I wouldn't have been able to answer any of your questions Louise (glad that Lyn could as usual) but just wanted to say I'm so pleased for you both.

 

We can't control the winds - but we can adjust our sails
User
Posted 11 Dec 2015 at 07:12
Thanks Lyn- so viridal is a different medication or just s different brand name?

Thanks Sandra. If it continues to work, we'll be pretty chuffed too!

User
Posted 11 Dec 2015 at 07:14

I've recently received a new batch of 4 Caverject , but they are the old style still. I see my ED nurse Monday but he said over the phone that he thinks the funky mixing-pen one is back in supply. We are in Hampshire. I'm very careful injecting but very mixed success. I think we gonna try again together as it seems odd I was getting positive reactions but now none :-((.
As for side-effects I get a whole penis throbbing , but not enough now to deter me !! The drug is the same Louise. Alprostadil. Just different brand names.
Great news L , especially as you had a tiny dose. I'm on 15 to 20mg. I think you'll be getting a jeroboam out next week ( I know I've spelt that wrong ).
Chris

Edited by member 11 Dec 2015 at 07:29  | Reason: Not specified

User
Posted 14 Dec 2015 at 19:58
Went back to see ed nurse today. After success of last week, we expected her to up the dose slightly and for the trouser snake to make his return with a vengeance.

Sadly not.

She upped the dose to7.5ml, and got the oh to do his own injection on the opposite side. It did work, but not as well as last time, and not for as long.

Why would this be? She said the injection was in the right place, and the dose was higher?

Very disappointed tonight :(

User
Posted 14 Dec 2015 at 21:45

Probably just because he had to do it himself rather than her doing it. Right place, perfect angle, just the right depth, fully injected fluid .... she does it all the time without having to think about it whereas he was probably a little bit tentative or hesitant. Practice, practice, practice

"Life can only be understood backwards; but it must be lived forwards." Soren Kierkegaard

User
Posted 18 Dec 2015 at 07:21
Good news and bad news

Oh did first injection himself at home last night. It worked. A good time was had by all.

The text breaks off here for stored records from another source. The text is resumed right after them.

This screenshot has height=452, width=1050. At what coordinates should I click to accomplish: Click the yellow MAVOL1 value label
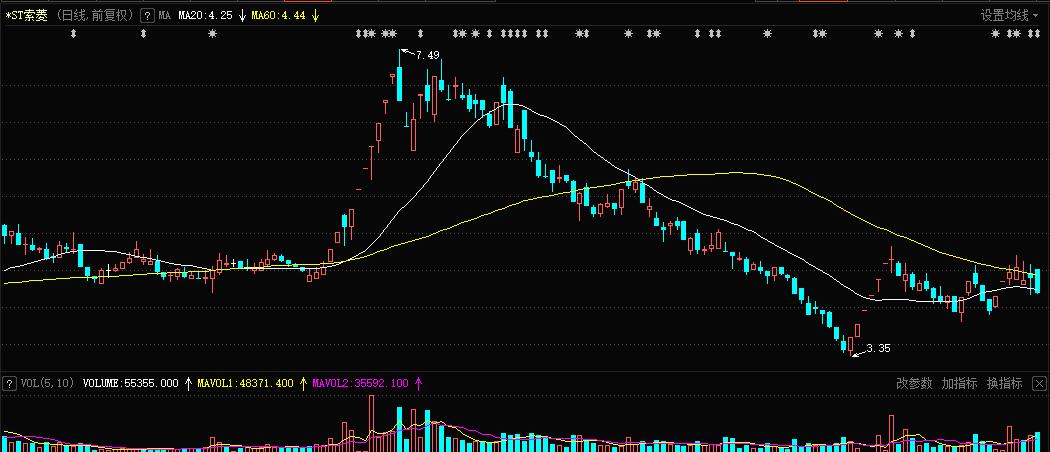245,383
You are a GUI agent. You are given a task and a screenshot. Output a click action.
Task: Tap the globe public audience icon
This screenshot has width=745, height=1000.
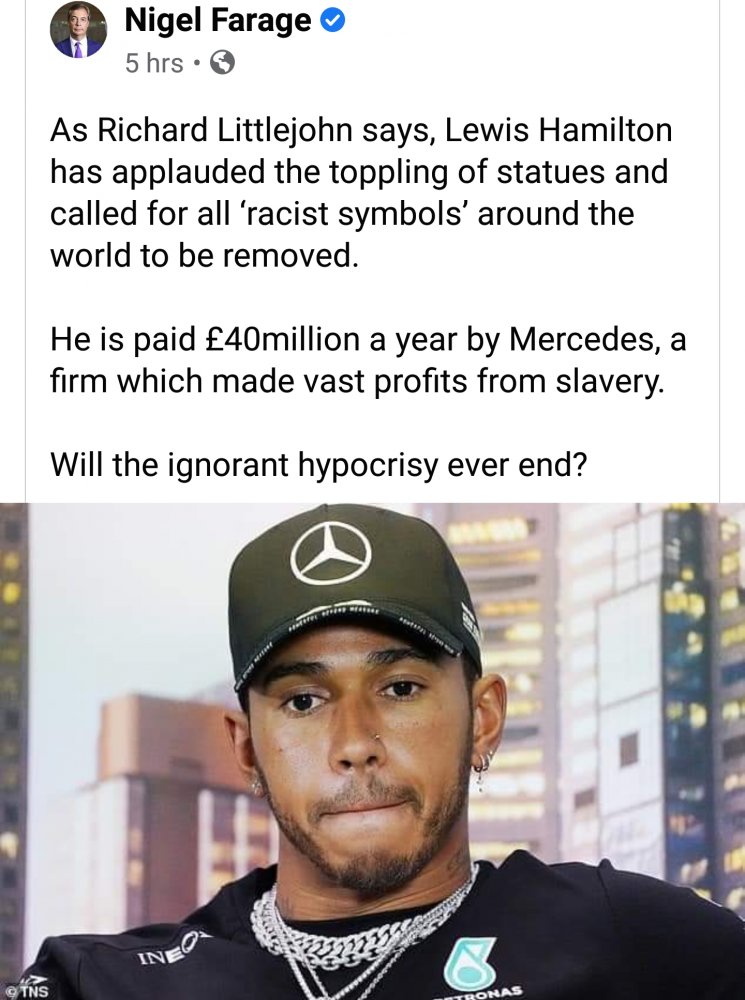pyautogui.click(x=223, y=63)
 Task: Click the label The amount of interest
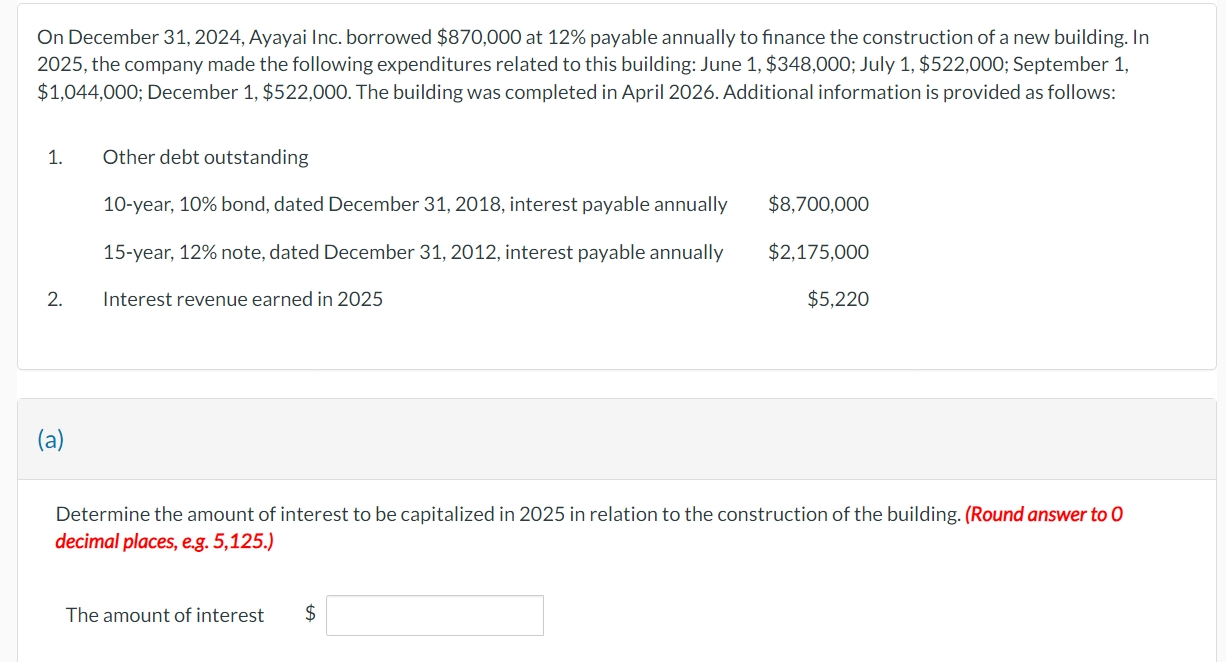tap(164, 615)
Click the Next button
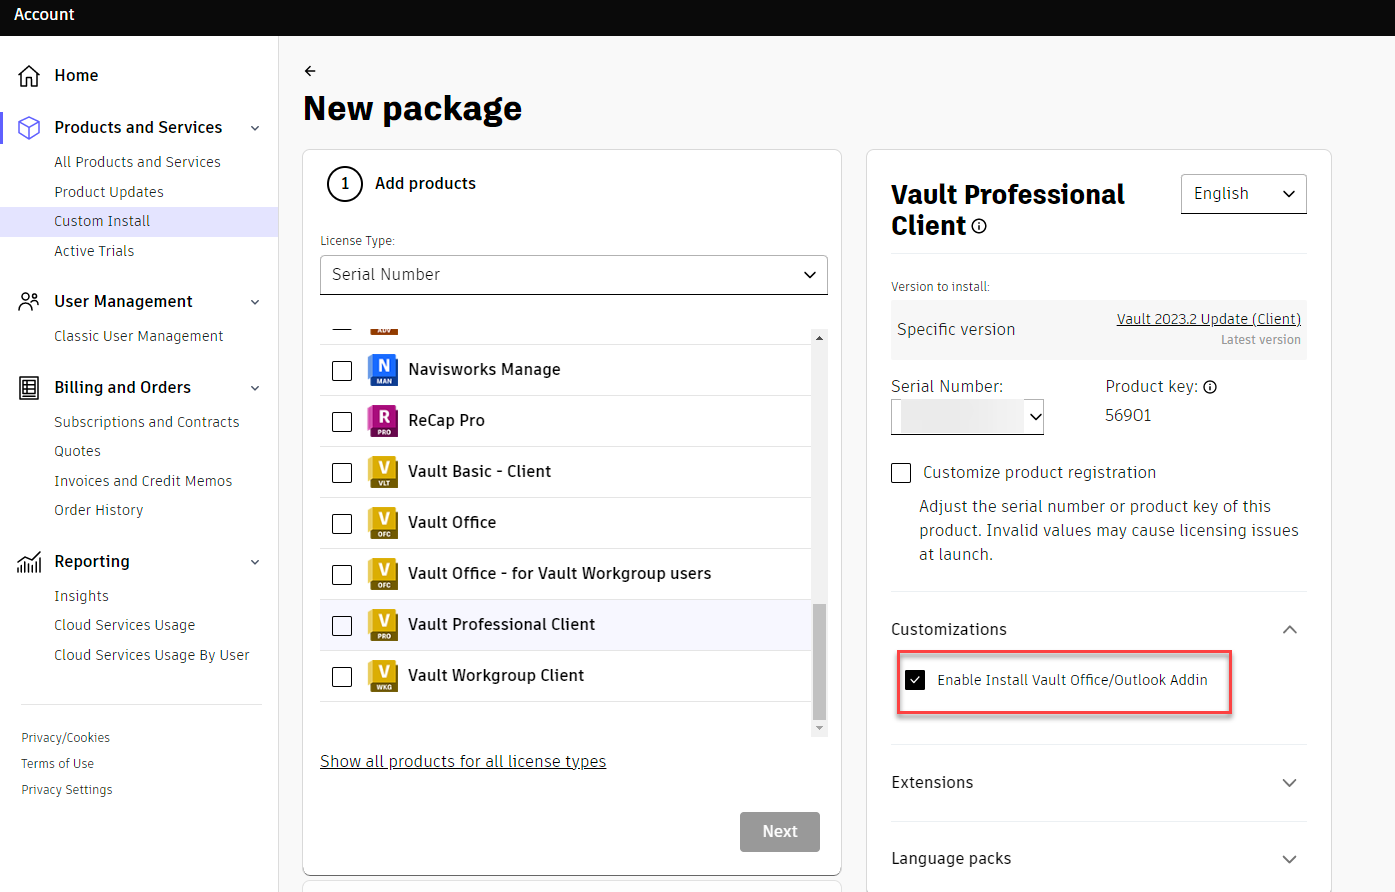The image size is (1395, 892). click(779, 831)
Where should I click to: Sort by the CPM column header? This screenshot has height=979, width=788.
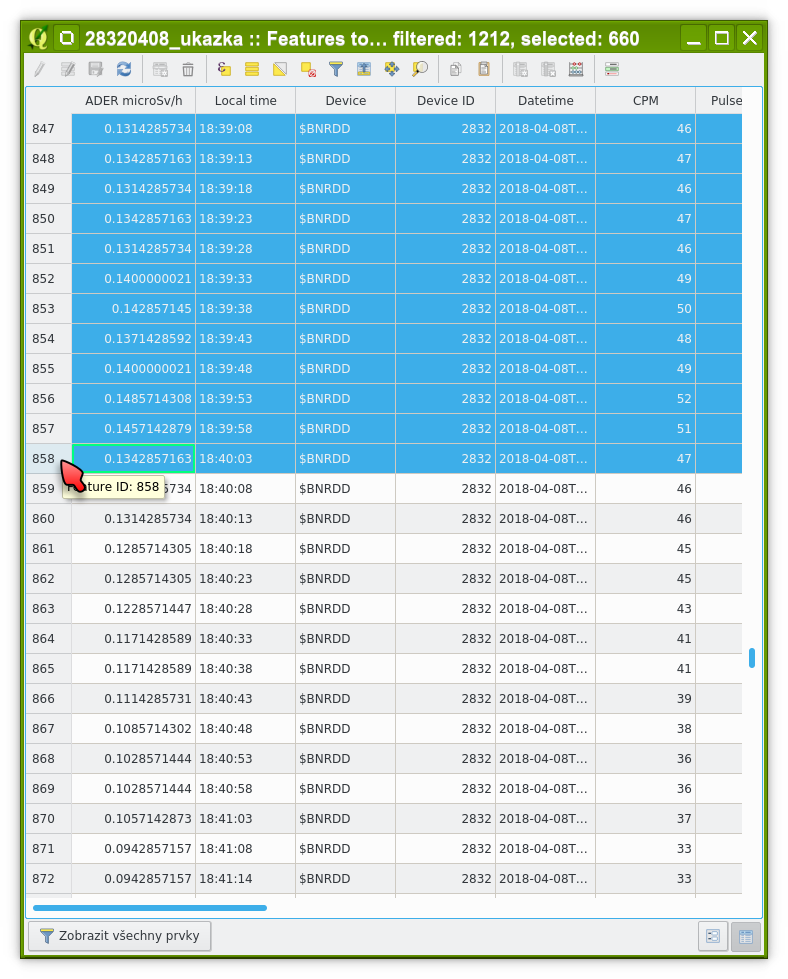pos(645,101)
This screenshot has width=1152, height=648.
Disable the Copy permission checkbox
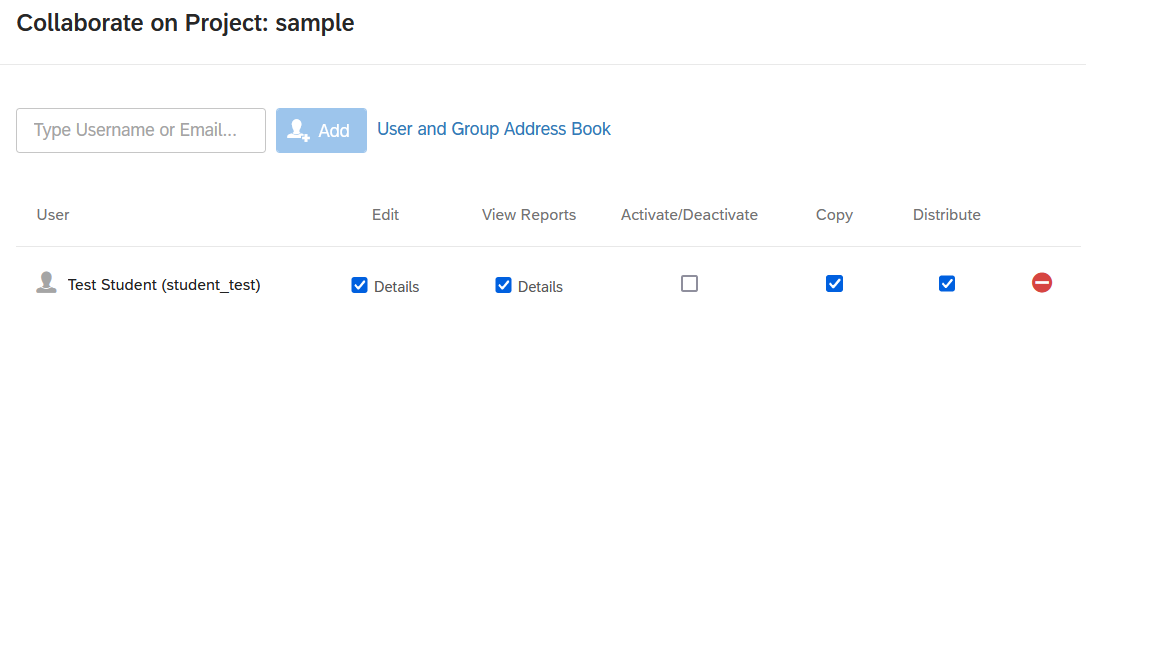[834, 284]
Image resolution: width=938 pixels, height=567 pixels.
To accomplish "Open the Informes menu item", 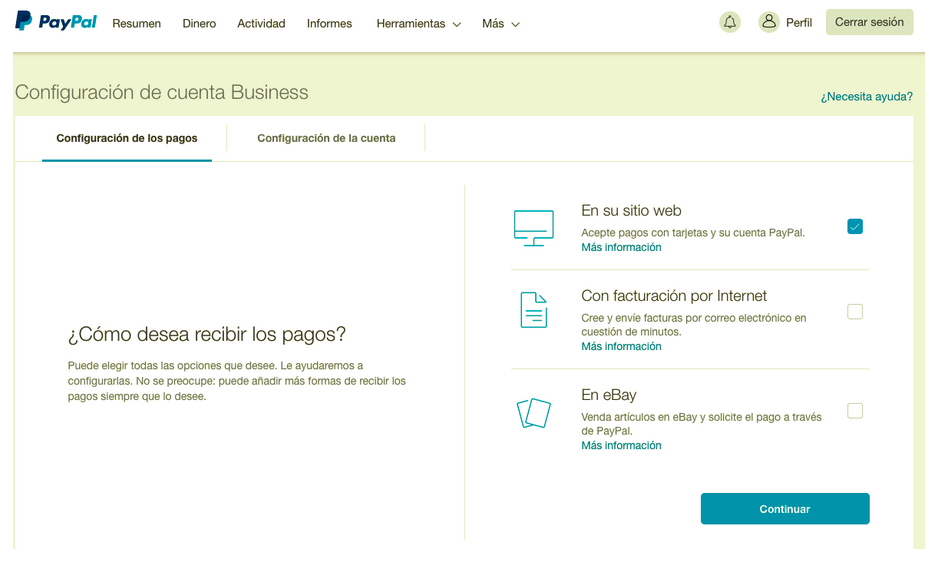I will pyautogui.click(x=329, y=24).
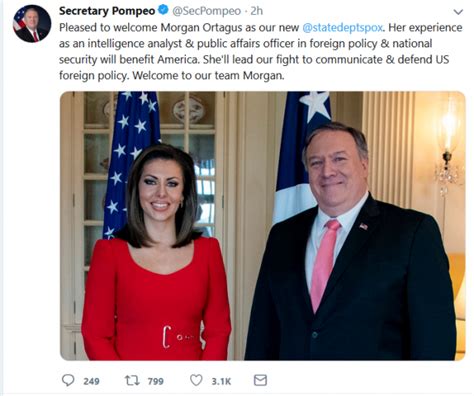Screen dimensions: 474x396
Task: Click the 2h timestamp link
Action: 256,11

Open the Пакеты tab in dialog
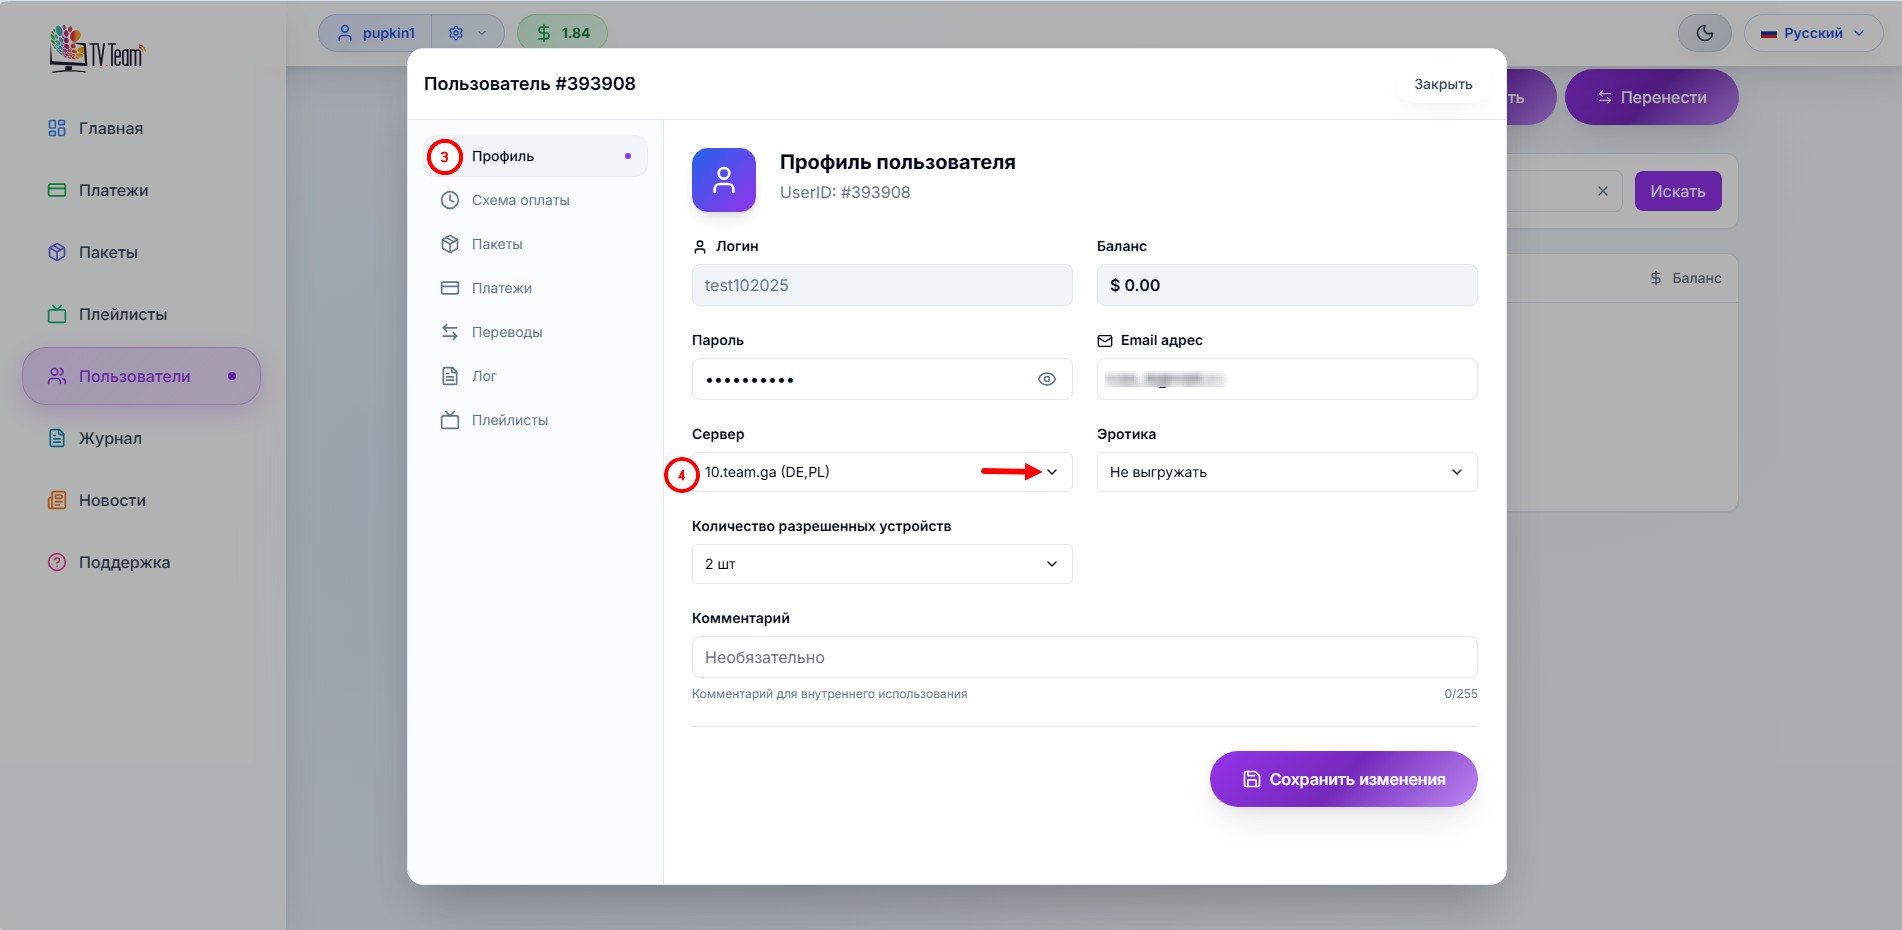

Sadly, it hung around a bit too long. We managed to avoid the complete embarrassment of a and e, but only just. Took 3.5 hours to start going down, and five hours to disappear completely.

Oh, the irony!!

So, phone call to ed nurse this morning.

I think it might be that we have to knock the cialis on the head and start again with the dosage. If this has happened once, is it likely to happen again? It's a massive blow. Like someone giving you a massive bar of chocolate then taking it away after one piece :(

User
Posted 18 Dec 2015 at 08:03

John only ended up in A&E once - we learned how to avoid it. Did OH do all the things advised like walking up & down the stairs, cool shower, a walk round the block? If you go back to my original story thread, I mentioned there that in the end John refused to use the injection after 7pm so that if there was a problem with prolonged erection, it wasn't too late to go out for a walk or sit in casualty for a couple of hours

At least it worked - be grateful & happy rather than see it as a blow

"Life can only be understood backwards; but it must be lived forwards." Soren Kierkegaard

User
Posted 18 Dec 2015 at 08:03

Impressed ? Yes
Jealous ? Copy
All you have to do is speak to ED nurse. Probably only a minor adjustment in dose needed , or don't take the Cialis on that particular day etc. Good thing is it is undeniably working so means when you get the space you can get it on ! And he will quickly find the injection no big deal. I'm trying Viridal next year so fingers crossed.